# Eureka! Water pressure too high!



## Vtx531 (Jul 1, 2019)

I installed my irrigation system myself DIY 4-5 years ago. 70psi city water. A recent thread about Hunter Pgp rotors wearing out and getting stuck (a problem I have) got me thinking about high water pressure.

I noticed my sprinkler heads always seem to be very loud and have a lot of mist in addition to the water streams. I looked into buying/installing a pressure regulating valve. Then I saw a you tube video from City of Santa Barbara that mentioned adjusting the water pressure to hose fed irrigation systems by turning the hose bib partially off.

Could this same concept be done with a ball valve? I placed a pressure gauge on my irrigation drain valve in the basement, and turned the shutoff valve partially closed to achieve 30psi working pressure.

Now the sprinklers streams are amazing and no more crazy misting!!!

Anywyays, the concept of lowing the water pressure definitely worked. I'm just unsure if using a ball valve to regulate pressure is okay on a permanent basis. I feel like it is probably fine any thoughts or comments?

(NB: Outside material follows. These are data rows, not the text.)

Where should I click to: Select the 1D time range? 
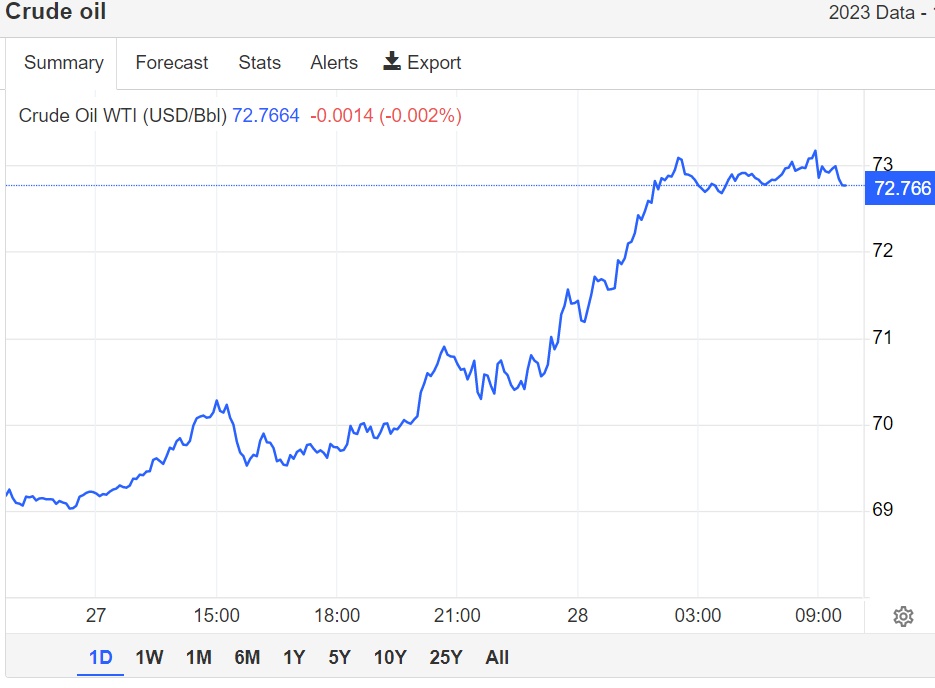click(x=101, y=657)
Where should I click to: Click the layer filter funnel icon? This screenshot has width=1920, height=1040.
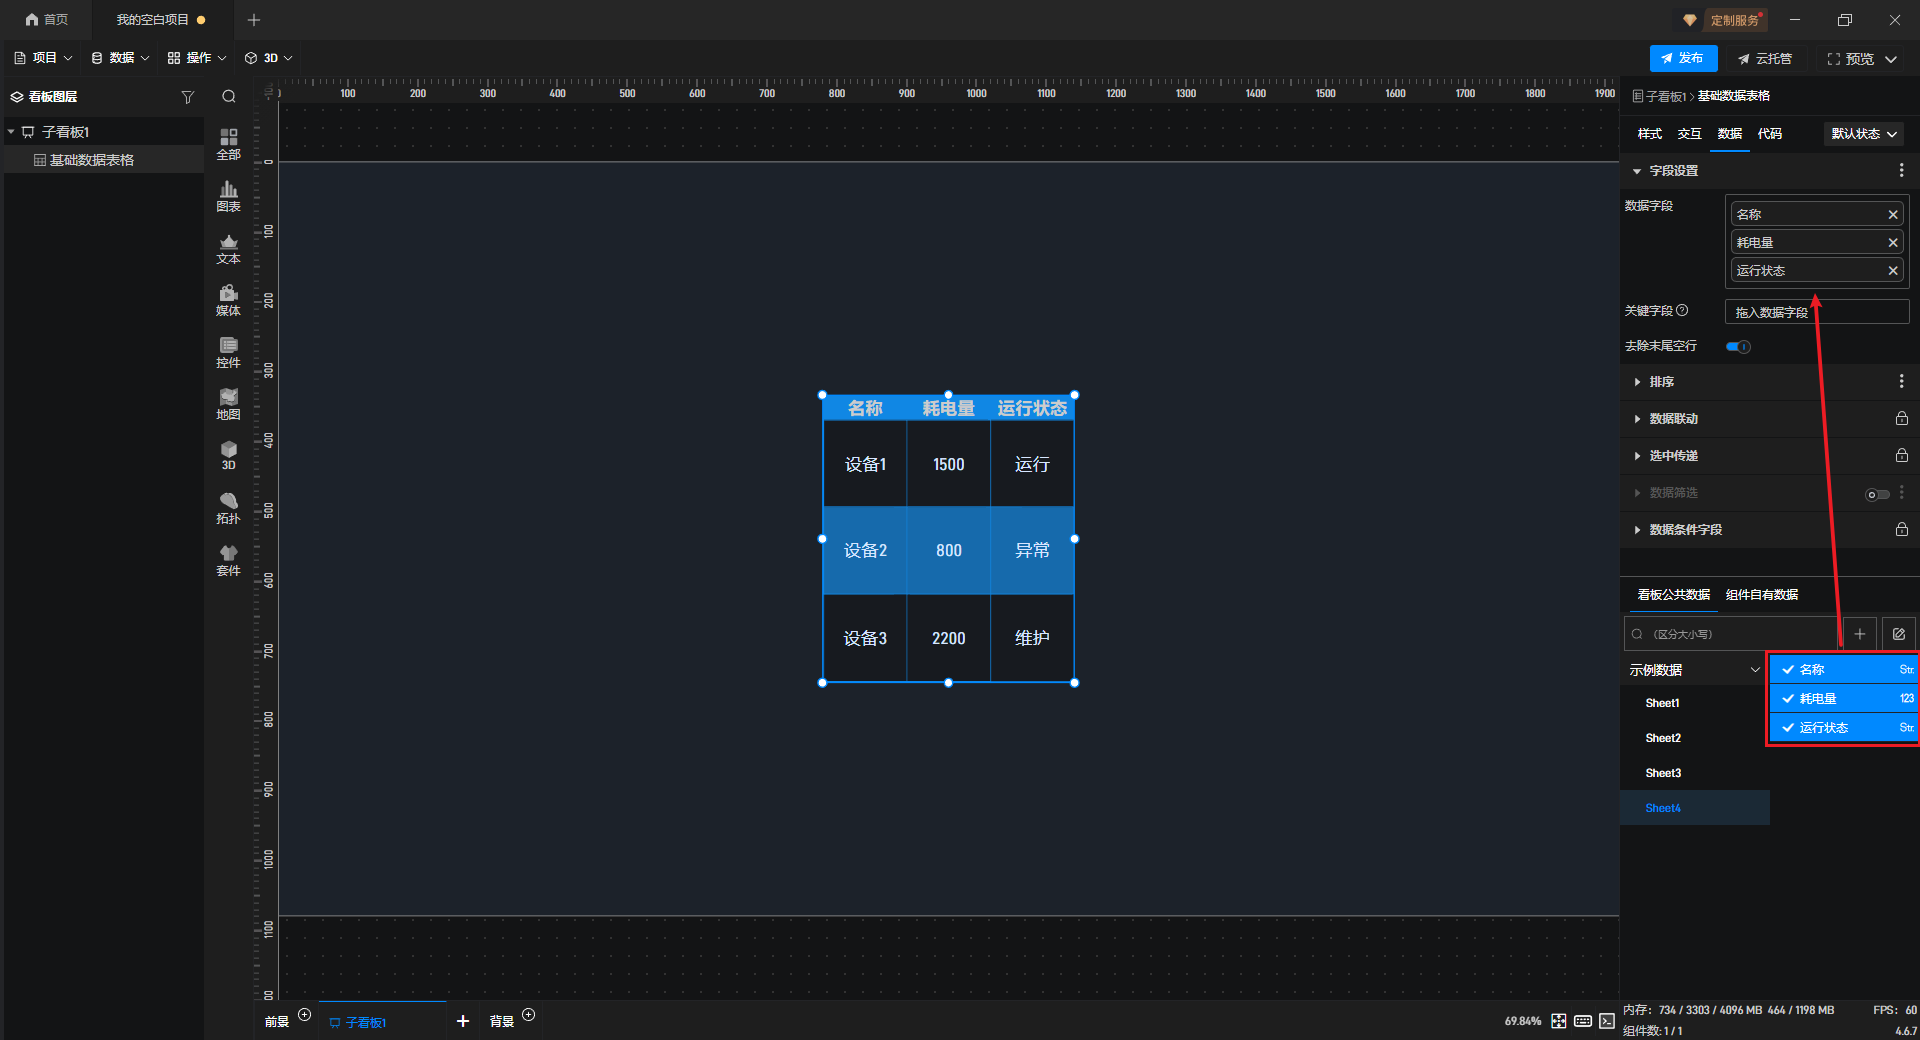click(187, 97)
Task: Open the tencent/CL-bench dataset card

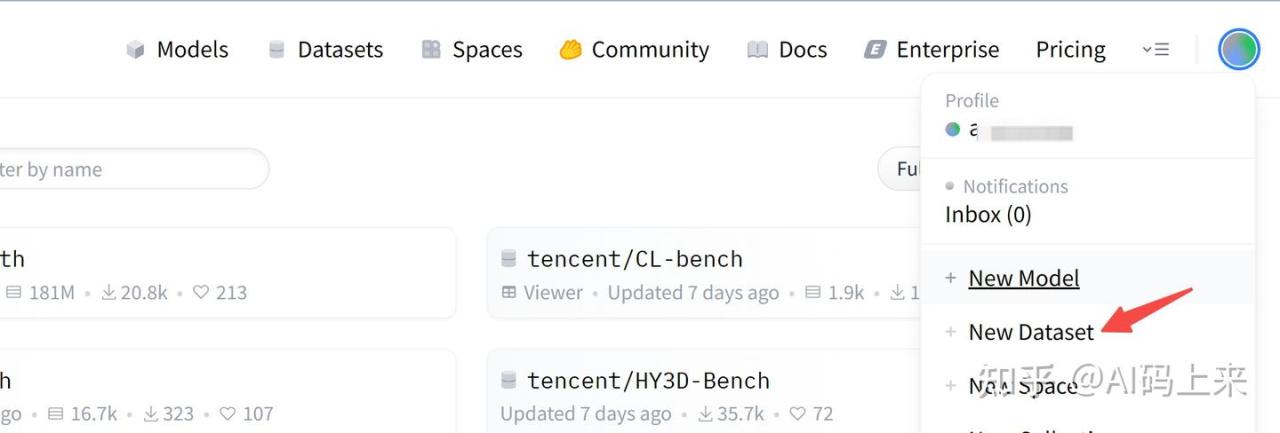Action: (635, 259)
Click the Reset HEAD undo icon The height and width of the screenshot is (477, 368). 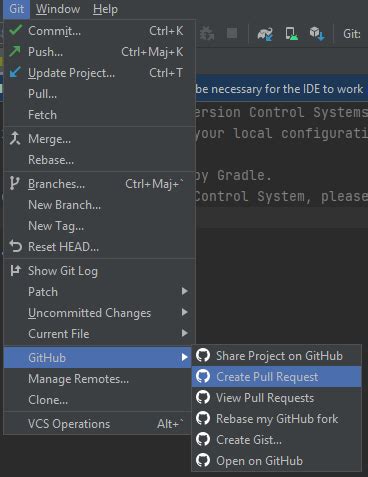pos(16,247)
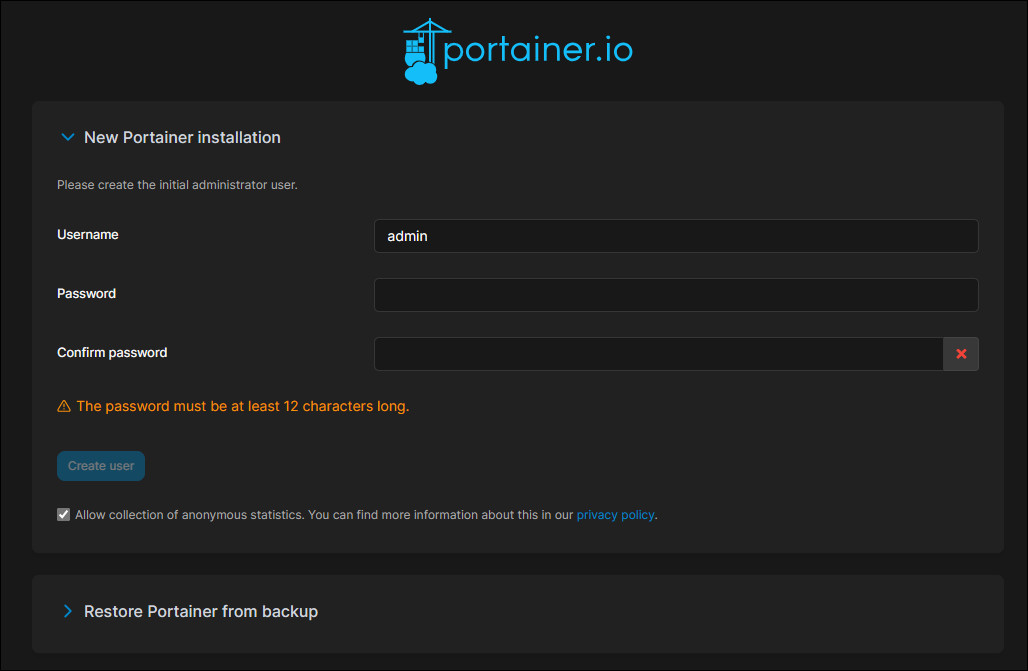Image resolution: width=1028 pixels, height=671 pixels.
Task: Click into the Confirm password input field
Action: [x=658, y=354]
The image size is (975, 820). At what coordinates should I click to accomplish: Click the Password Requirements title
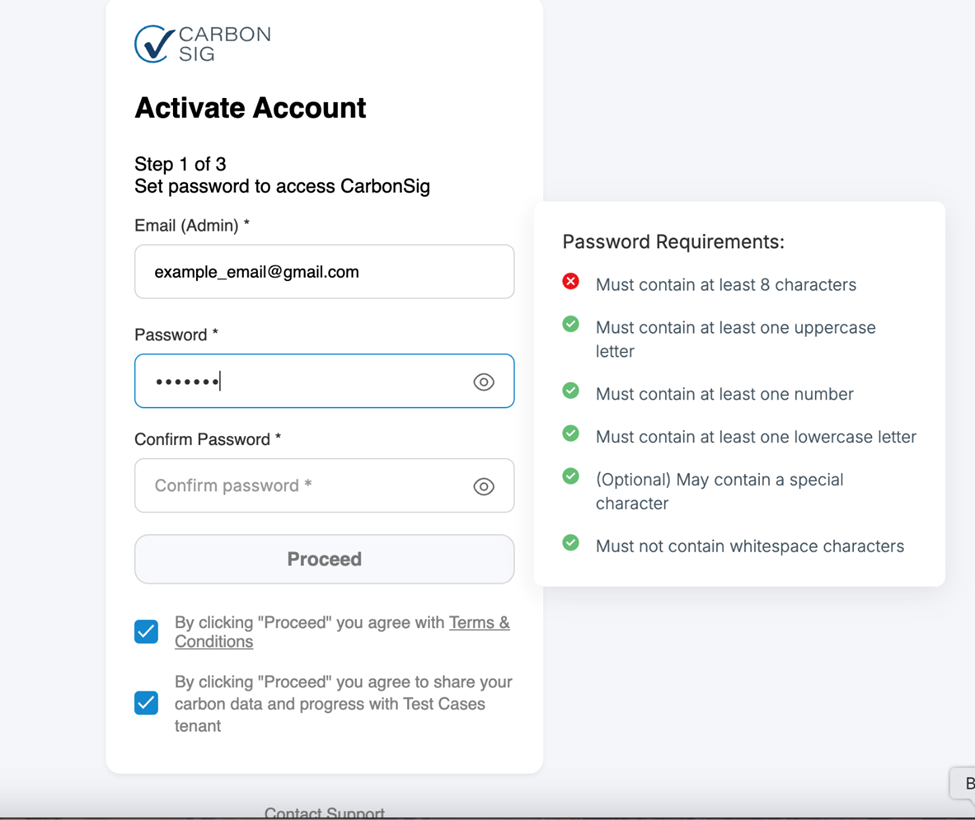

Now I need to do another catch cup test and water audit. I'm really excited excited and looking forward to the results.


----------



## Vtx531 (Jul 1, 2019)

Alright, going to add in a proper pressure regulating valve. The ball valve method makes the downline static pressure rise back up to the input pressure. Then when the sprinkler valves open, it causes the vaccumm breaker to back spit a little bit of water out out of the top. Probably would wear it out prematurely. Also, a pressure regulating valve is supposed to be repairable inline without having to remove it so that might be nice instead of having to install a new ball valve when the chrome on the valves erodes off and it starts to leak.


----------



## Vtx531 (Jul 1, 2019)

I got everything installed. I also put in a new shutoff valve and drain valve because I don't like how the original fittings I installed were sweat fittings. I prefer the pipe thread fittings and then soldering thin copper pipes to thin copper fittings is easier and provides a better connection. I also upgraded the drain valve to a ball valve.

The rainbird gauge is just temporary to get everything dialed in. I didn't really see much advantage of plumbing in a permanent pressure gauge. Just more money, more possible leaks, more parts that can fail.

The pressure reducing valve works great! It is extremely quiet in operation and the sprinklers should be much more efficient with very little misting. The adjustability of the valve is great. I'm hoping to save a lot of money and water. Should save on maintenance too with not having my rotor heads going bad so often.

I sincerely welcome any critiques...


----------